Regarding the third feature (the distinction between human behavioral variation per se and the concept of mental disorder), we have elsewhere described a cybernetic theory of psychopathology (7). Briefly, strategies such as the one shown in Figure 1 are essential in understanding associations between specific biological correlates and various levels of the dimensional psychopathology hierarchy. However, such strategies do not deal explicitly with the distinction between human variation and the kinds of dysfunction that constitute mental disorder. Behavioral deviation is typically an important feature of psychopathology, but it is not sufficient either to identify the presence of psychopathology as such or to define “disorder.” Rather, we have argued that the hallmark of psychopathology is cybernetic dysfunction, defined as persistent failure to move toward one’s goals, due to failure to generate effective new goals, interpretations, or strategies when existing ones prove unsuccessful. This definition aids in understanding how behavioral deviation may or may not result in disorder. For example, a faith healer might perceive the world in ways that are statistically unusual (e.g., experiencing levels of thought disorder that are not characteristic of most people, such as marked magical thinking and auditory hallucinations). Yet this faith healer’s experiences might be valued, or even prized, in specific cultural contexts and therefore cause them no dysfunction. Thus, levels of the dimensions in Figure 1 are not sufficient to identify mental disorder per se, because those levels must be accompanied by failure in pursuit of life goals in order to conclude that a mental disorder is present.

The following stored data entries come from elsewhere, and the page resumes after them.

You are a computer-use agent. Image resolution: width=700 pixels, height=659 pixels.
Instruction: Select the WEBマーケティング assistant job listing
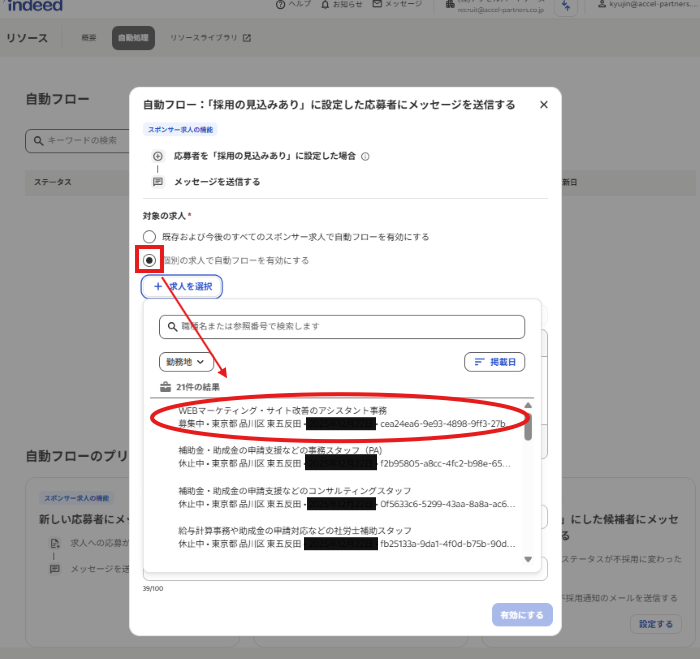coord(340,417)
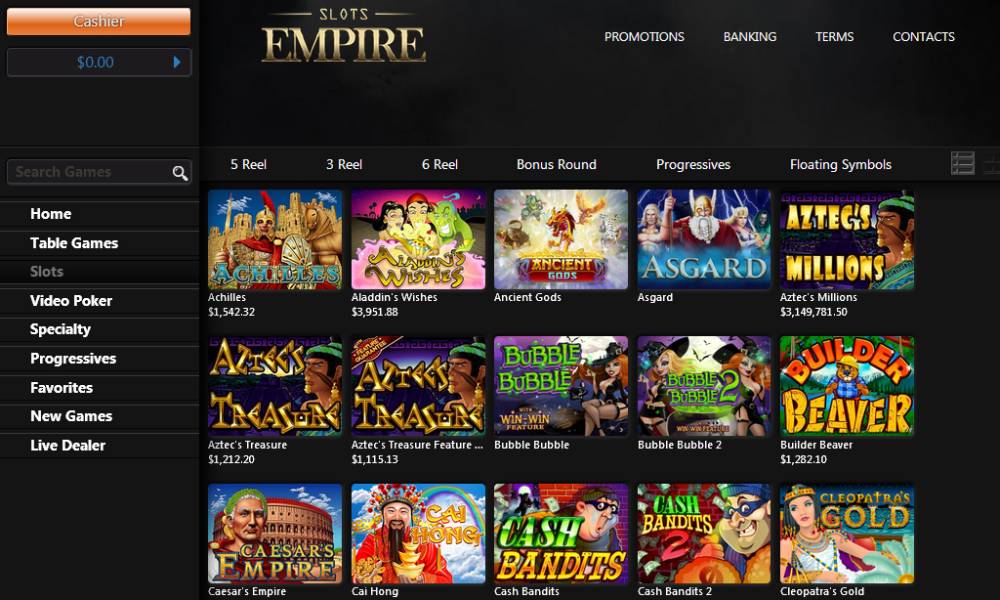This screenshot has height=600, width=1000.
Task: Open the Achilles slot game thumbnail
Action: [275, 240]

To conclude, we emphasize that this commentary represents our views on the matters at hand, not the perspective of a specific authoritative entity or consortium. For example, although both of us have been involved in specific organized efforts to model psychopathology, including the HiTOP consortium, our views here are not necessarily the views of the consortium. We welcome challenges to our perspective and vigorous debates about the merits of various pathways forward. Patients and their families expect no less from us in our efforts to ameliorate the considerable human suffering that accompanies psychopathology in contemporary societies.